Das Image des einfachen Protestwählers, der NPD wählt, spielt den NPD Demagogen doch einfach nur in die Hände. Um die Belange und das Wohl der Menschen kümmern sie sich nicht. Das ist ein Mythos, so leer wie die dümmsten Wahlversprechen.
Auch ein Ausbildungsplatz- oder Arbeitsplatzsuchender Jugendlicher wird schnell bereit sein, bei den Braunen sein Kreuz zu machen und deren hohle Versprechungen zu glauben.
Mir scheint, die großen Parteien vernachlässigen diesen Bereich seit Jahren. Nur "Aktionen gegen Rechts" helfen da leider nicht weiter.
Das Problem wird erst dann von der Politik offensiv angegangen, wenn die (dummen) Wähler falsch abgestimmt haben und der Flurschaden eingetreten ist.
Daher weniger staatliches Geld in den Konsum, statt dessen Bildung, Bildung, Bildung.
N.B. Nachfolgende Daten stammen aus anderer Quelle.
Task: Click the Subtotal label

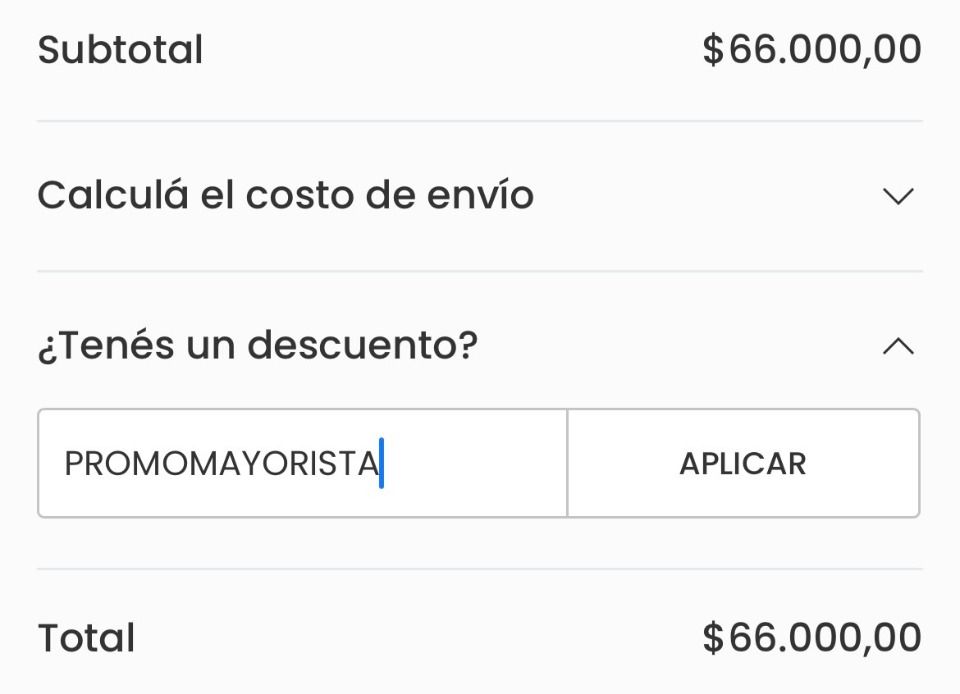Action: (x=120, y=50)
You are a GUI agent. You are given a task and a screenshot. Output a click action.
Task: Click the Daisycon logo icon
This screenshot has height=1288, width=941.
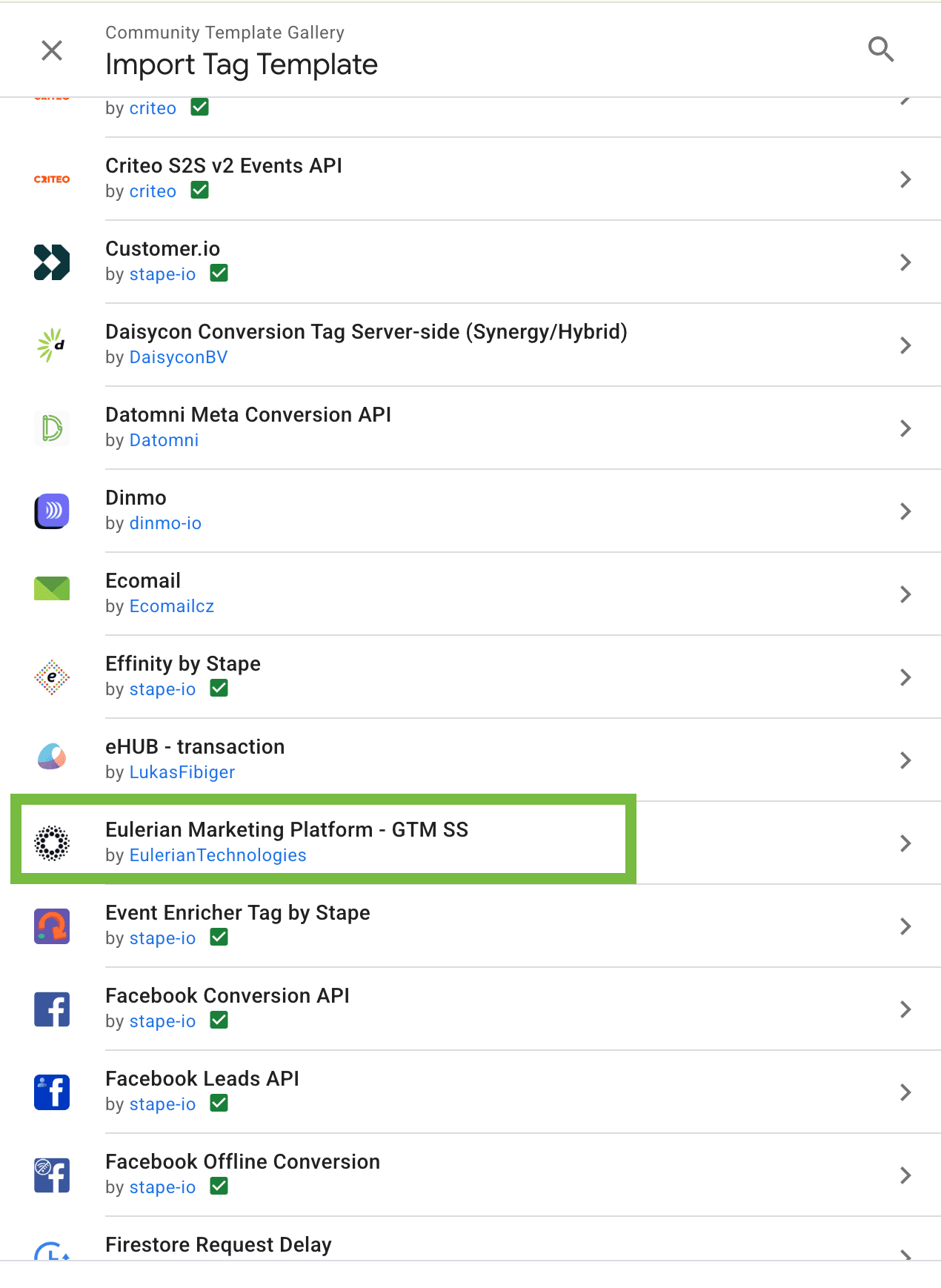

Atomkraft löst Energieprobleme, Kinder sollen bei Muttern aufwachsen, muss voraussetzen, dass seine Wähler reichlich dämlich sind,
na und wer heute noch vertritt, "jets dem Untanehma jut, jets den Abetan jut", ist eigentlich schon ein Fall für den Psychiater...
Aber wahrscheinlich meinen viele Politiker, sie haben sich nur versprochen und gar keine Versprechen abgegeben.
Wenn man mit der Politik nicht zufrieden ist, dann kann man natürlich seine Stimme zurückhalten. Sie aber einer schlechteren Alternative zu geben ist einfach törricht. Das Schüren von Fremdenfeindlichkeit, Hass und Angst ist eine schlechte Politik. Das wissen die meisten.
Das Problem sind die bis zu 10 % Antidemokraten, die das, wovon sie maßgeblich profitieren, abschaffen wollen. Ich hoffe die Brandenburger sind schlauer als die Sachsen und laßen sich diesen "Wir kümmern uns"-Bären nicht aufbinden.